For Policyholder services call 1-800-279-2290.  Fax number for SASid is 608-755-7955.  Email is stmdept@sasid.com

 

IFL provides claims administration for Simple STM.

 

For claims services, please call 1-888-516-7667.

 

Q. Can I change my deductible?

 

A. No, Deductible changes cannot be made after the policy has been issued.

 

Q. Can I add additional family members?

 

A. No, to add additional family members you need to have the new family members apply on a separate policy.

 

Q. Can I change the effective date?

 

A. No, once the policy has been issued you cannot change the effective date.

 

Q. If my age changes after coverage begins will the rates change?

 

A. Your rates will not change.

 

Q. Are there co-pay’s with this plan?

 

A. There are no co-pays with this plan.  The out of pocket expenses consist of deductibles and coinsurance.

 

Q. How long may I purchase coverage?

 

A. The minimum amount of days you can purchase is 30.  You may purchase coverage for up to 6 months.  After the 6 months you may apply for a new short term medical plan.

 

Q. What is the difference from monthly payment option compared to single payment option?

 

A. Month-to-month coverage is available for persons who do not know how long they will need coverage.  Coverage is provided month-to-month until you terminate coverage (written request) or you reach the 6 month maximum coverage.

 

Q. After my coverage ends, may I apply again for additional months?

 

A. Simple STM plan is not renewable.

 

However, if your temporary need continues beyond your policy period, you may apply for a new plan under the following circumstances: 

• No claims were incurred under a previous Short Term Medical plan.

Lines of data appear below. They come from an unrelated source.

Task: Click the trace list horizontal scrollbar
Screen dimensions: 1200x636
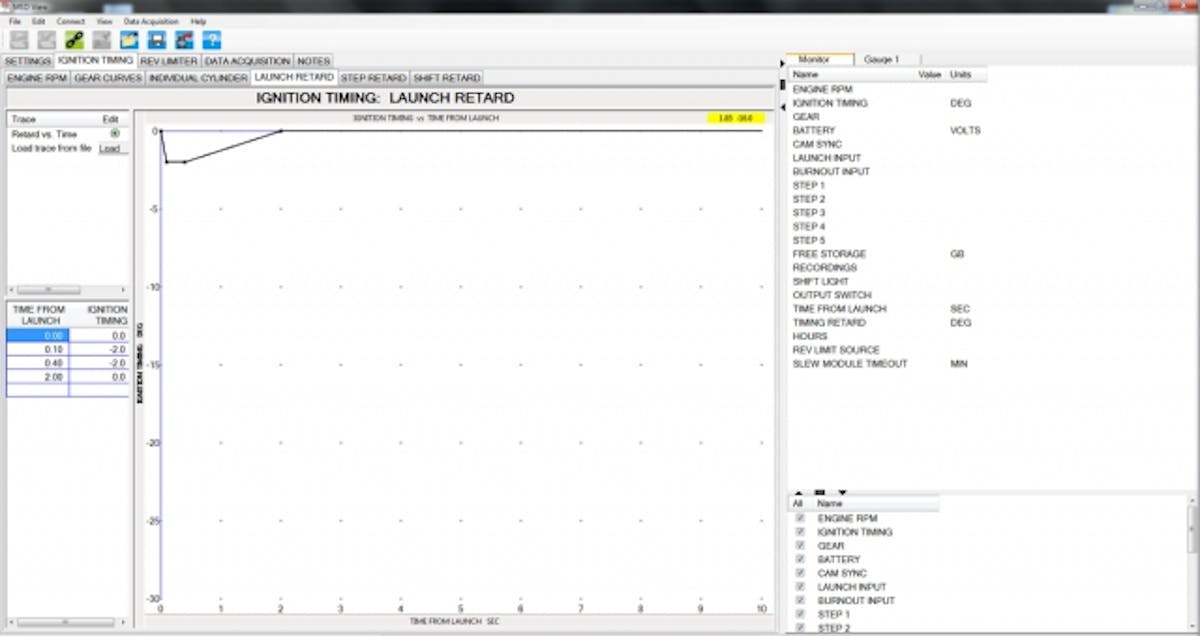Action: pos(48,290)
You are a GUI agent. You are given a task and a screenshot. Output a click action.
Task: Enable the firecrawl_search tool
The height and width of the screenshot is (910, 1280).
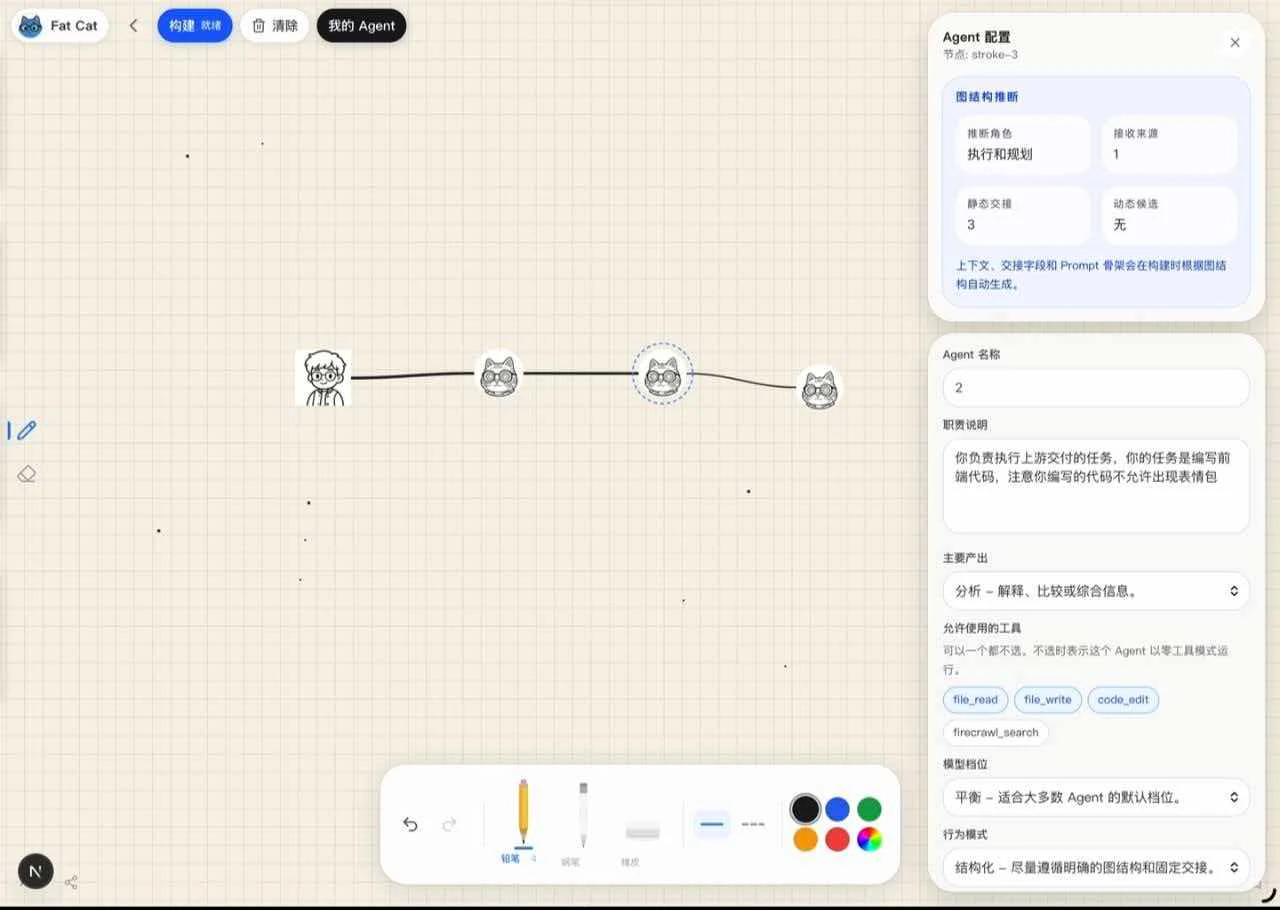pyautogui.click(x=994, y=732)
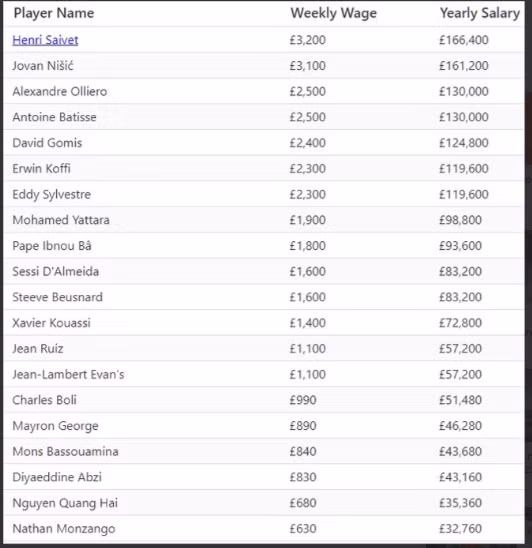Image resolution: width=532 pixels, height=548 pixels.
Task: Click Antoine Batisse in the table
Action: [x=54, y=117]
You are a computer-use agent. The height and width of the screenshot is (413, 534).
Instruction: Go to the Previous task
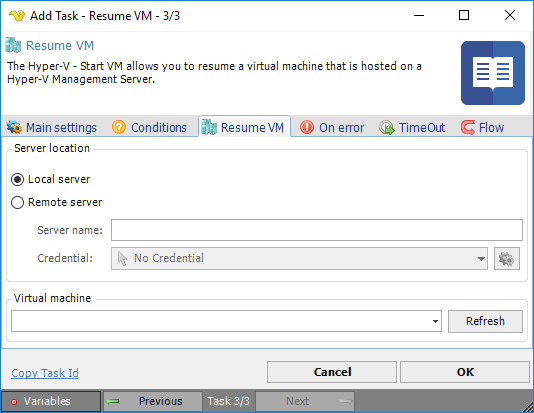[153, 401]
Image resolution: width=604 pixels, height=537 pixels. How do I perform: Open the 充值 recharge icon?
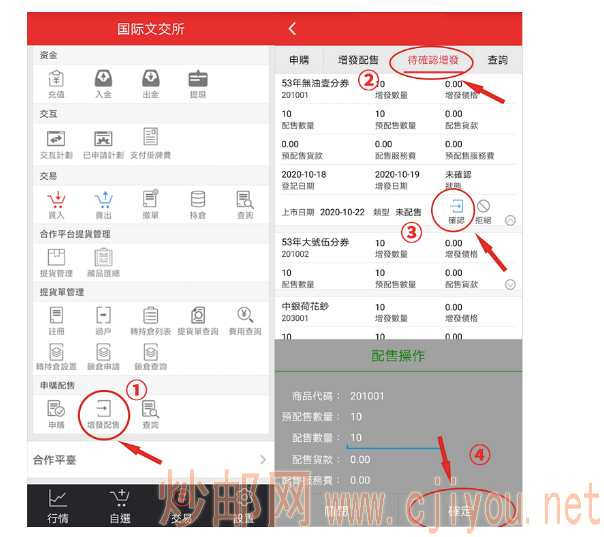[56, 79]
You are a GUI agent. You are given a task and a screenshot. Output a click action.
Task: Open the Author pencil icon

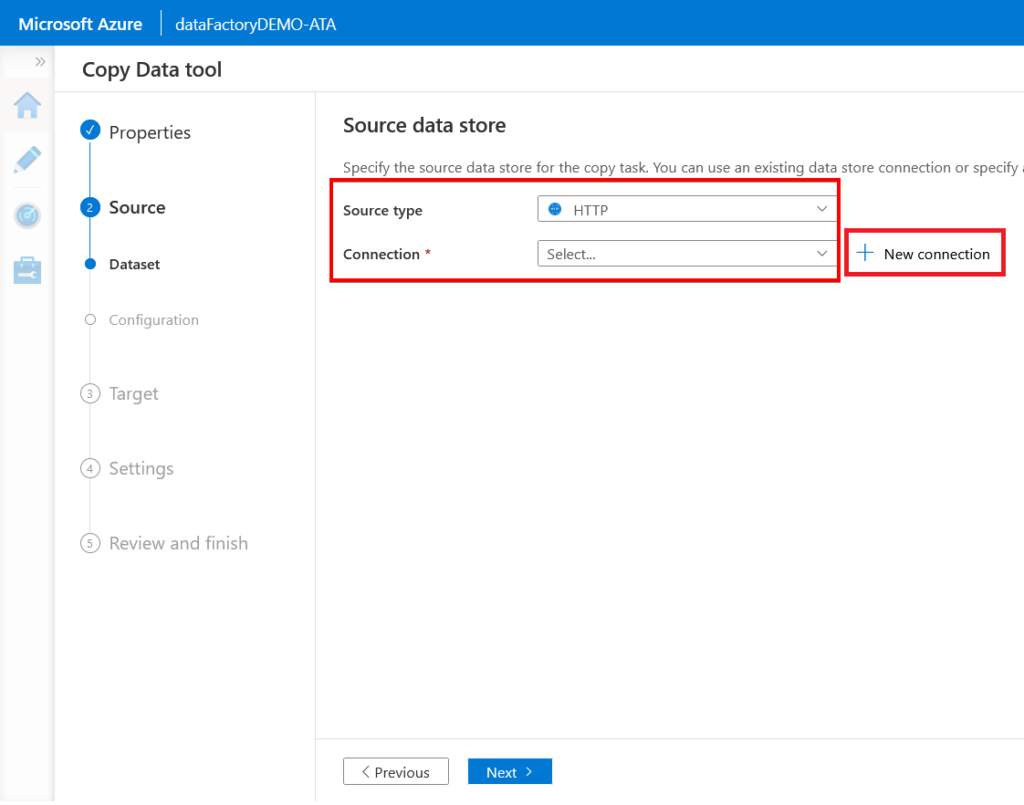[x=27, y=160]
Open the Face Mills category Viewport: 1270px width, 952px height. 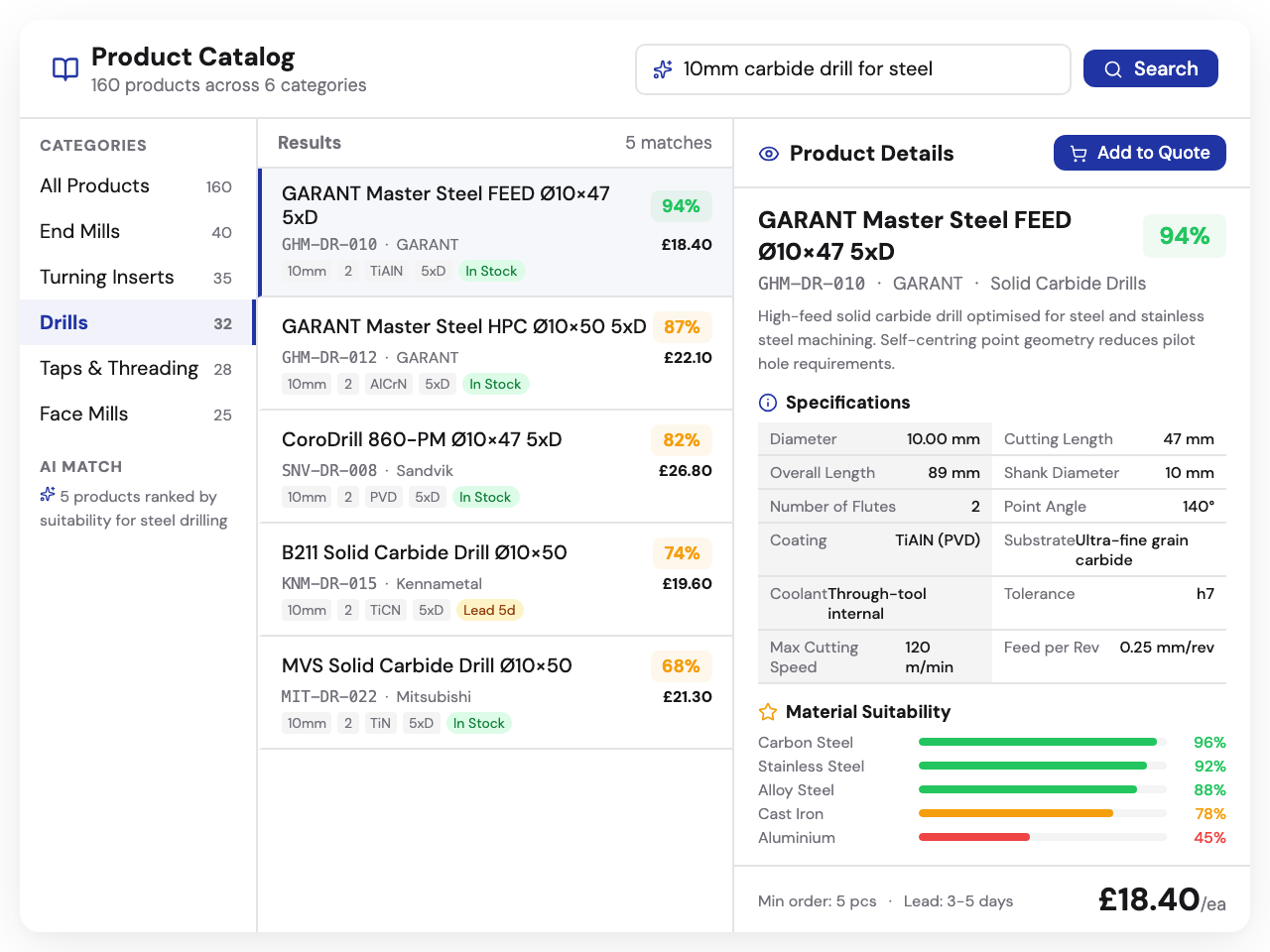pos(83,414)
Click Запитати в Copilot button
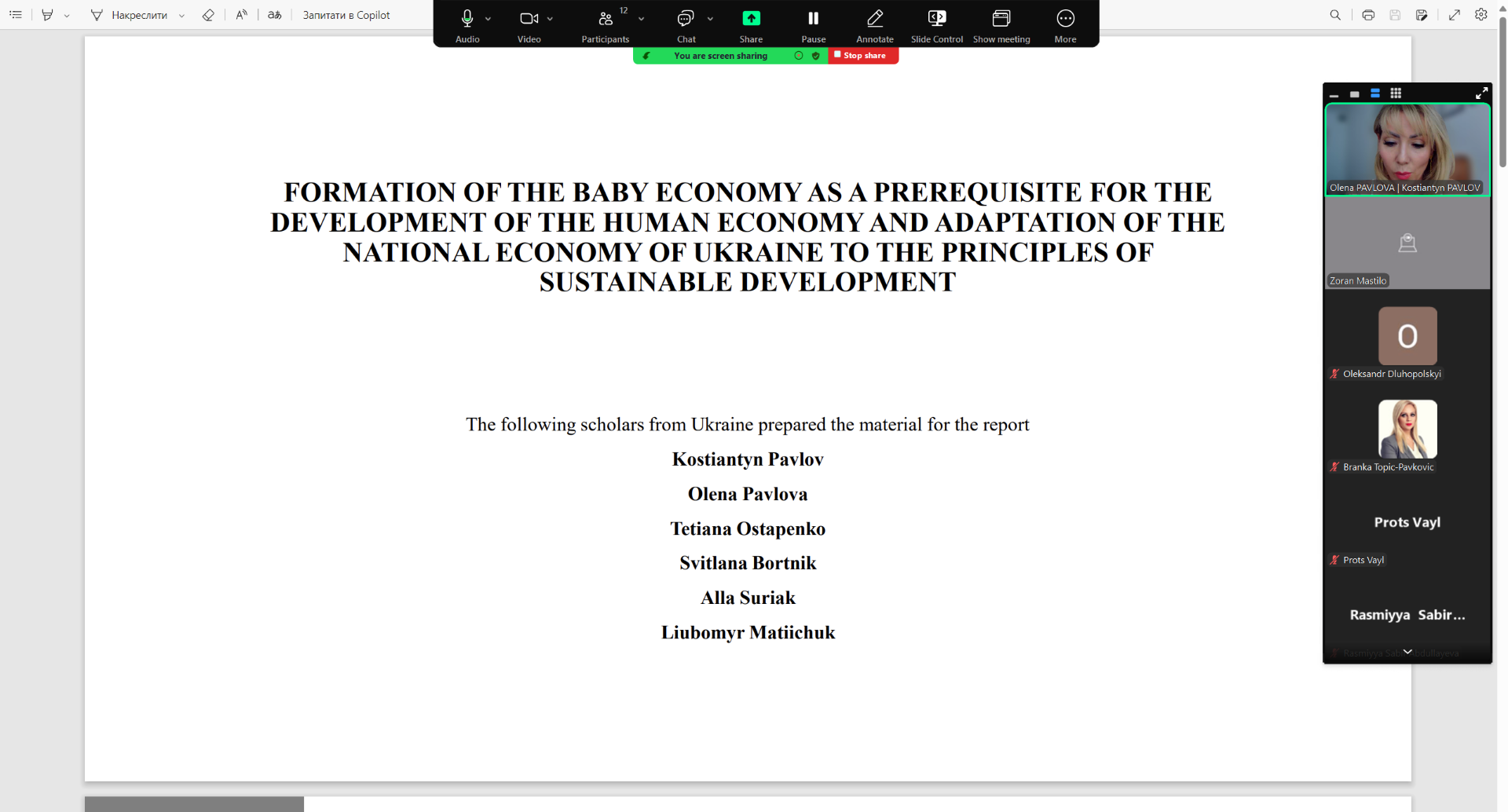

• There has been no significant change in your health.

Any previous or current health condition or symptom will be considered a pre-existing medical condition that will not be covered under a new plan. There is no continuous coverage between plans -- therefore your new plan will not provide benefits for any condition or symptom which began during a previous plan. In addition, no benefits are available for any period in which you are not covered by a Short Term Medical plan.

 

To obtain an additional plan, you must complete a new enrollment form. If the enrollment form is approved, a new plan will be issued.

 

Q. Will routine check ups be covered under this plan?

 

A. No, short term medical does not provide coverage for non-medically necessary situations.  Short term medical is designed to protect you from future unforeseen accidents and illnesses.

 

Q. Are Short Term Medical plans affected by the Federal Health Insurance Portability and Accountability Act (HIPAA) of 1996?

 

A. No. Under HIPAA, short term limited duration policies are generally exempt from this legislation. This means that when issuing a Short Term Medical policy, insurance carriers do not have to: guarantee renewability, guarantee issue or waive the pre-existing condition limitation for federally eligible individuals.*

 

Q. Is a Short Term Medical plan considered "creditable coverage" under HIPAA?

 

A. Under HIPAA, Short Term Medical coverage is generally considered creditable coverage to help satisfy any pre-existing condition period.* Previous creditable coverage includes: 

  • A group health plan

  • Health insurance coverage

  • Part A or Part B of title XVIII of the Social Security Act (Medicare)

  • Title XIX of the Social Security Act, other than coverage consisting solely of benefits under section 1928 (Medicaid)

  • Chapter 55 of title 10, United States Code (Champus)

  • A medical care program of the Indian Health Service or of a tribal organization

  • A state health benefits risk pool

  • A health plan offered under chapter 89 of title 5, United States code (Federal Employee Health Benefit Plan)

  • A public health plan (as defined in regulations)

  • A health benefit plan under section 5(e) of the Peace Corps Act

 * State reform legislation may vary; consult your state for specific rights and requirements.